"On the surface of it, the lover wants the beloved. This, of course, is not really the case. If we look carefully at a lover in the midst of desire, for example Sappho in her fragment 31, we see how severe an experience for her is confrontation with the beloved even at a distance. Union would be annihilating. What the lover in this poem needs is to be able to face the beloved and yet not be destroyed…” writes poet and essayist Anne Carson in her delightful essay on eros in Greek lyric poetry as an inherently paradoxical emotion.

American writer Kristen Roupenian’s first collection of short fiction, You Know You Want This: ‘Cat Person’ and Other Stories, teases out such ambivalences as she charts the possibilities of modern love and sexual desire in contemporary America.
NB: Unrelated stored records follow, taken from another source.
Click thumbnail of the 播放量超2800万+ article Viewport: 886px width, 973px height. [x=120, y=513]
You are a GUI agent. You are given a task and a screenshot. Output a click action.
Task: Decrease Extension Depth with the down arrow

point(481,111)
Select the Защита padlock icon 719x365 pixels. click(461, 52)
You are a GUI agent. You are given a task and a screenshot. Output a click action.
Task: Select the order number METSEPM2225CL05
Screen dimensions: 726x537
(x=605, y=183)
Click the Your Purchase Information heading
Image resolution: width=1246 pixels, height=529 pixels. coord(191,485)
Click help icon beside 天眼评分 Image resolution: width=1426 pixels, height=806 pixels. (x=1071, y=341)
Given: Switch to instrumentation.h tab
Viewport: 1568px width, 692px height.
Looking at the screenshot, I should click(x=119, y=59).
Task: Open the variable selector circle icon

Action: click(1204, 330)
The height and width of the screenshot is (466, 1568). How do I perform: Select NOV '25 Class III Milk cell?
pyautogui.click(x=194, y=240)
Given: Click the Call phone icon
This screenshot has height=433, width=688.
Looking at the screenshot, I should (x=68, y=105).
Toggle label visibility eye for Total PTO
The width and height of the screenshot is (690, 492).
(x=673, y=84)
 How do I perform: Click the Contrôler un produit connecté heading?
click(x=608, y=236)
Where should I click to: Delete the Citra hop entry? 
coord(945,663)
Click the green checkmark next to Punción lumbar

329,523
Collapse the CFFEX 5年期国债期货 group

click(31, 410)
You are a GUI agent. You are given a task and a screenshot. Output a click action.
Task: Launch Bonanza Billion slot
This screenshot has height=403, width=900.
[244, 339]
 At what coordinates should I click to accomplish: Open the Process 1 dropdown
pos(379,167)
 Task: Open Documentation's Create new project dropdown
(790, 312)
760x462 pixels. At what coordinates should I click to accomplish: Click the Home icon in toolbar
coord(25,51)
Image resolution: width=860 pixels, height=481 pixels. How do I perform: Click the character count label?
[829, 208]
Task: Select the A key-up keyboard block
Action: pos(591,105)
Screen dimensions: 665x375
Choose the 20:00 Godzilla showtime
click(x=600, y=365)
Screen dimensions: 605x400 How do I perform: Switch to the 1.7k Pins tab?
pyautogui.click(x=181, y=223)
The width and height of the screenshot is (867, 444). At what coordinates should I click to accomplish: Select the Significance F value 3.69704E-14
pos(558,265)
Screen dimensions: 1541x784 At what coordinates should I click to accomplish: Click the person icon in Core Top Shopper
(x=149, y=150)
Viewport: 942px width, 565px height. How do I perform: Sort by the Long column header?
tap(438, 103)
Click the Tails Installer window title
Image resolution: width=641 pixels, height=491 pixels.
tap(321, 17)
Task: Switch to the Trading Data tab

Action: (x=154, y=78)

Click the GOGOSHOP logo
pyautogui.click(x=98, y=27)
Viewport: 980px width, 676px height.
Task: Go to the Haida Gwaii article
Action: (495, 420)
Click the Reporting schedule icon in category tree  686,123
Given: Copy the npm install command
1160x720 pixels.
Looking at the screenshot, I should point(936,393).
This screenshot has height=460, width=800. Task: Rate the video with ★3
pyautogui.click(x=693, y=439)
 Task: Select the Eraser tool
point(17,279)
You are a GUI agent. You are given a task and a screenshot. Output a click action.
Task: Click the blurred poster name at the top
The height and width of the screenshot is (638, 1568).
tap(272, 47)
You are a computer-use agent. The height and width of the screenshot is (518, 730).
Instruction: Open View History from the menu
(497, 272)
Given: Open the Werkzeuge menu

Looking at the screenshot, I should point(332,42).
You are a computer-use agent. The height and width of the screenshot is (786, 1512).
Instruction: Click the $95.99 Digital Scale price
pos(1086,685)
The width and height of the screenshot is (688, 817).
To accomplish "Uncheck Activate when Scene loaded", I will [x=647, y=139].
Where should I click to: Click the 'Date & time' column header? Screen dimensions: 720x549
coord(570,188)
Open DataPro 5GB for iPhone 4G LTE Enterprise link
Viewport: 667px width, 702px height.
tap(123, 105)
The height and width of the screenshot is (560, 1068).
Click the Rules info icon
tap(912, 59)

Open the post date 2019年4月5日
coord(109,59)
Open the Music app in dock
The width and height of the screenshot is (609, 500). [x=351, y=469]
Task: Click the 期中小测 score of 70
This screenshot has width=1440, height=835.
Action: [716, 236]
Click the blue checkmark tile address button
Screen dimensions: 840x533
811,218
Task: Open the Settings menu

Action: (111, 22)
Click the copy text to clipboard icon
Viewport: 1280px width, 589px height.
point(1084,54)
Roupenian appears to probe the ‘bittersweet’ emotion Carson analyses by showing how her characters — ultimately unfulfilled by those they love or by the very idea of love — strategise various methods of self-fulfilment, survival and pleasure in the 21st century.

The most striking story in this collection of 12 is ‘Bad Boy’. In it, a young heterosexual couple shares their apartment with a friend who has just gone through a harrowing breakup. In the ensuing weeks, their relationship assumes a patronising form as the couple begins treating the friend like a child, helping him patch his life together. The relationship soon evolves into a blatantly sexual one as the couple initiates a drawn-out game of sexual fantasy with the friend as a pawn. Roupenian’s prose is refreshingly unadorned as she describes this shift, its simplicity accentuating the radicalism of the moment of transition: “At first, what happened during these nights was a strange, unspoken thing, a bubble clinging precariously to the edge of real life, but then about a week after it started, we made the first rule for him to follow during the day, and suddenly the world cracked open and overflowed with possibilities.”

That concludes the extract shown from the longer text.